What is expected » Would you please output only the lines from the one containing "1280x811 pixels." through the end of the entries below, exactly as written?

Records for the task »

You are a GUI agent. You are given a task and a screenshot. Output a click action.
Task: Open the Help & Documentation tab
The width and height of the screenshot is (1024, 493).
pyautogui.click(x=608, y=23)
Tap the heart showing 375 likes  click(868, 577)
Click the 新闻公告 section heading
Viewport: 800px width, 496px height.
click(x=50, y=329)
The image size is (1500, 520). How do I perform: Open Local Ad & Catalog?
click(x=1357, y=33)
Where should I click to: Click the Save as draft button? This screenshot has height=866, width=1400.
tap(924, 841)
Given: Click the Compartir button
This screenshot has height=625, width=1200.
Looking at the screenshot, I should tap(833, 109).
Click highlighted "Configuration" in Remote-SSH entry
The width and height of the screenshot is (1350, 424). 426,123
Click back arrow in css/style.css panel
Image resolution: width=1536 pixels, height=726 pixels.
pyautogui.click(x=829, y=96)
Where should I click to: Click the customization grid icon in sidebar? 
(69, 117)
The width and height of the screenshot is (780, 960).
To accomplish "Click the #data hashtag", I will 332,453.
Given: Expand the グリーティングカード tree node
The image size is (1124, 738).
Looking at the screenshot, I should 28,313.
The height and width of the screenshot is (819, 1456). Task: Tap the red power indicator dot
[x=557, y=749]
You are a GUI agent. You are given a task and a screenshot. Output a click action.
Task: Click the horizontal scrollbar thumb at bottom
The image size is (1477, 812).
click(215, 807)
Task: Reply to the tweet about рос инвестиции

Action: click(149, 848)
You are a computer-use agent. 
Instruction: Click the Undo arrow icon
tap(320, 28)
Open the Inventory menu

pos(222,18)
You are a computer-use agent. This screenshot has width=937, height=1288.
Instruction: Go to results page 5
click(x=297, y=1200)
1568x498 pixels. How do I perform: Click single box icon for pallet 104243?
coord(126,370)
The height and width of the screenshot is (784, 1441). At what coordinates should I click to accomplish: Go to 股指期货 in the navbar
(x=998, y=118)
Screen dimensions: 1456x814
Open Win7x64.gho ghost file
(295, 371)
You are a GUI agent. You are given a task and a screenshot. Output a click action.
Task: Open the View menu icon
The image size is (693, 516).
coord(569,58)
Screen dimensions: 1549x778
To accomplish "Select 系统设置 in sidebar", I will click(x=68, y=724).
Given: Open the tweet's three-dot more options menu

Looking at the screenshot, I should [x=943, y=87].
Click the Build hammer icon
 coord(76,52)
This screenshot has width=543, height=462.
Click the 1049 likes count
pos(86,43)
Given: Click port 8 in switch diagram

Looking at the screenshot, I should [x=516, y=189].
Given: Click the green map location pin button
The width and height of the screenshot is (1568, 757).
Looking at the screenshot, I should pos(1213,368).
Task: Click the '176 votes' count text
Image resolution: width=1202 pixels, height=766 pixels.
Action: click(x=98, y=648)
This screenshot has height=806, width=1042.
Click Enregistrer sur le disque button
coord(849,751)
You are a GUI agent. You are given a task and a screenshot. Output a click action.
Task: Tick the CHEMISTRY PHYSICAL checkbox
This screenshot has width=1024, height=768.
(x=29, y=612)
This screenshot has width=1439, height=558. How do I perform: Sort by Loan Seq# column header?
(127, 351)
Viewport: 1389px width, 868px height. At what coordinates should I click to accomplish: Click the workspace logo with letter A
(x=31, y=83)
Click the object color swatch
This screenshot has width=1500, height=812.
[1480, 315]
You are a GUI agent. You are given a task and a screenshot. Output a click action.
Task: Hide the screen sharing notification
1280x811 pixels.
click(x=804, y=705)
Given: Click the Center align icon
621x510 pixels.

Task output »
1280x811 pixels.
click(x=804, y=705)
Given: Click the Center align icon
621x510 pixels.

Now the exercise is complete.